§ Exercise requirements
Copy, with no pictures, the line that contains "Given: Click the 정보수정 key icon" and each line after it down to the end of the entries below, exactly.
Provided information section start
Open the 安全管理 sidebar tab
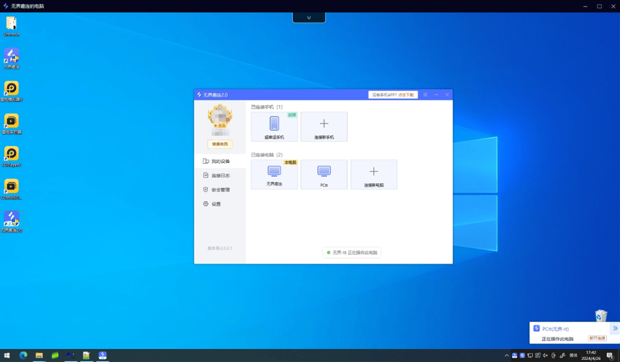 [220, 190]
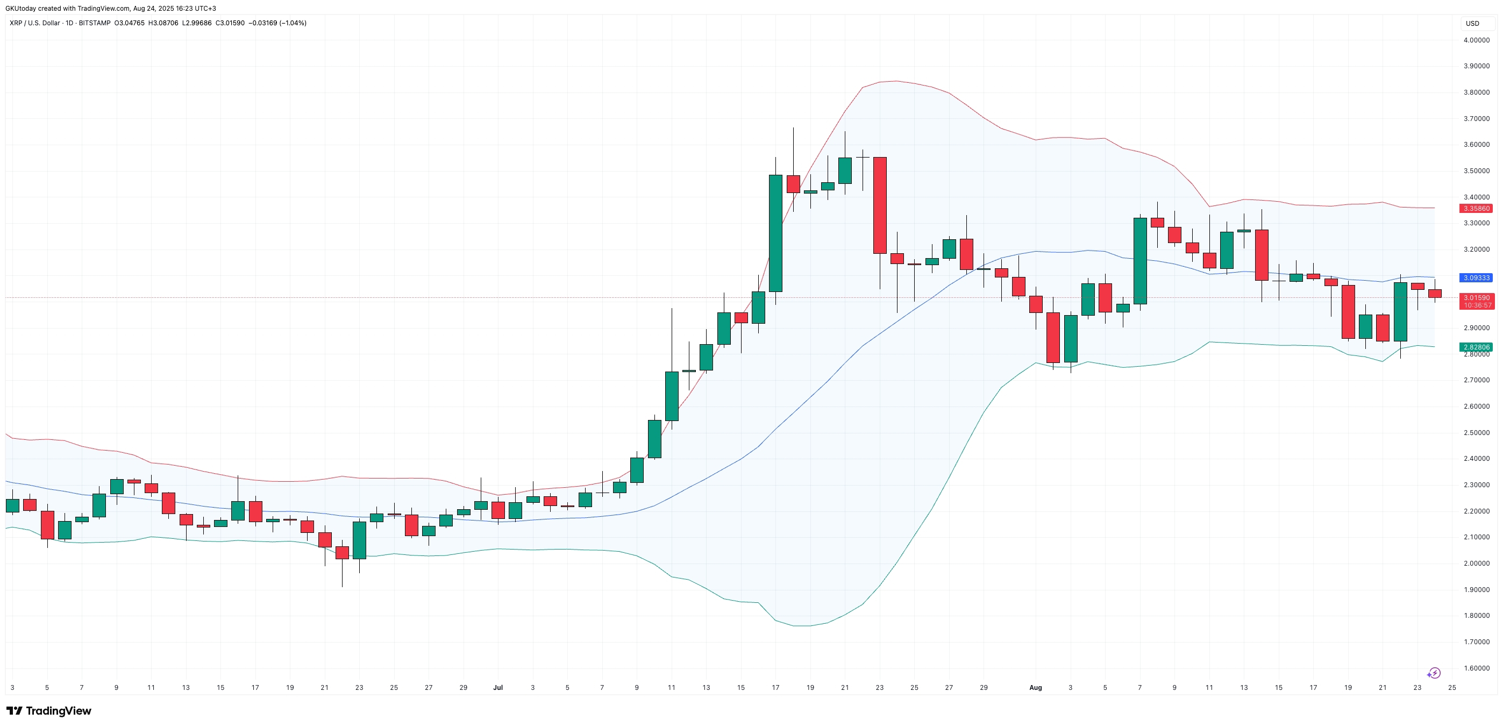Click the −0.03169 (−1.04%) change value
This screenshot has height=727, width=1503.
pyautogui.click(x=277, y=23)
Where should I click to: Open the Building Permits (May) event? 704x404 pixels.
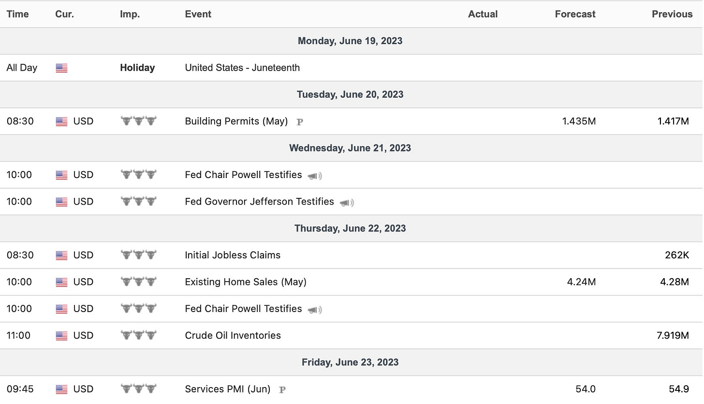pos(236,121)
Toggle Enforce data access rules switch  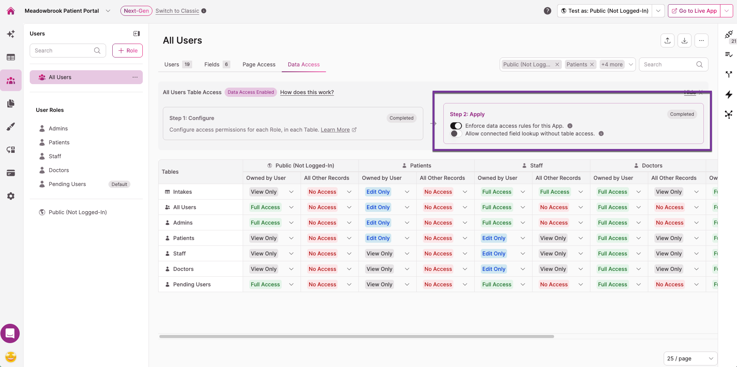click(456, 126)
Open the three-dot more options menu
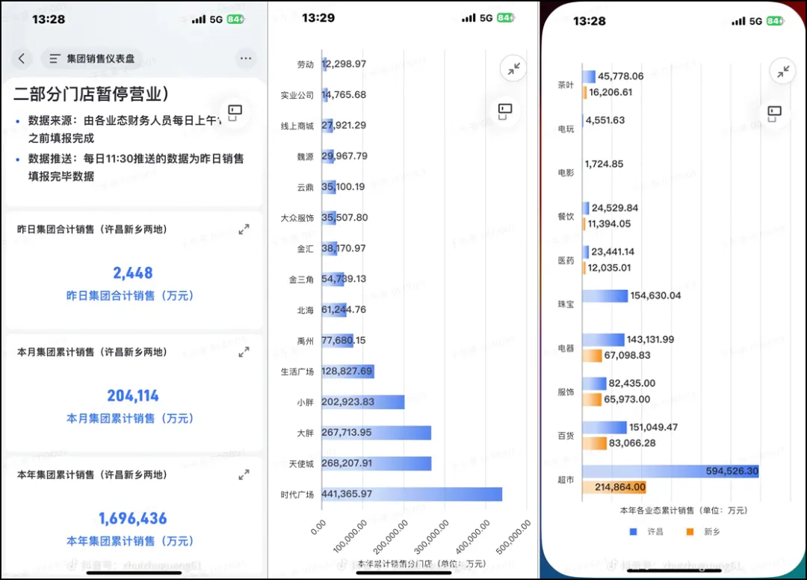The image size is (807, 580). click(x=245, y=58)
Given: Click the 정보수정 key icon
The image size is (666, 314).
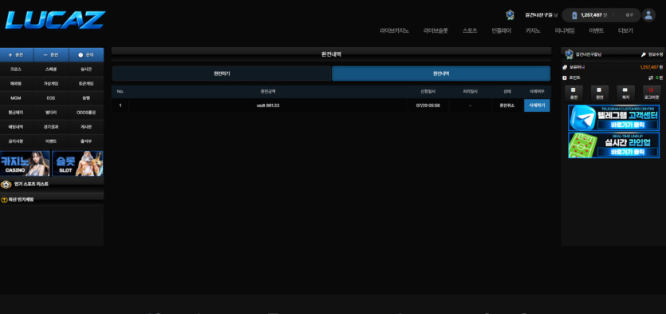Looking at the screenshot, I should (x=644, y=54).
Provided information section end
§ Output below
Given: Click the 정보수정 key icon
The image size is (666, 314).
Looking at the screenshot, I should (x=644, y=54).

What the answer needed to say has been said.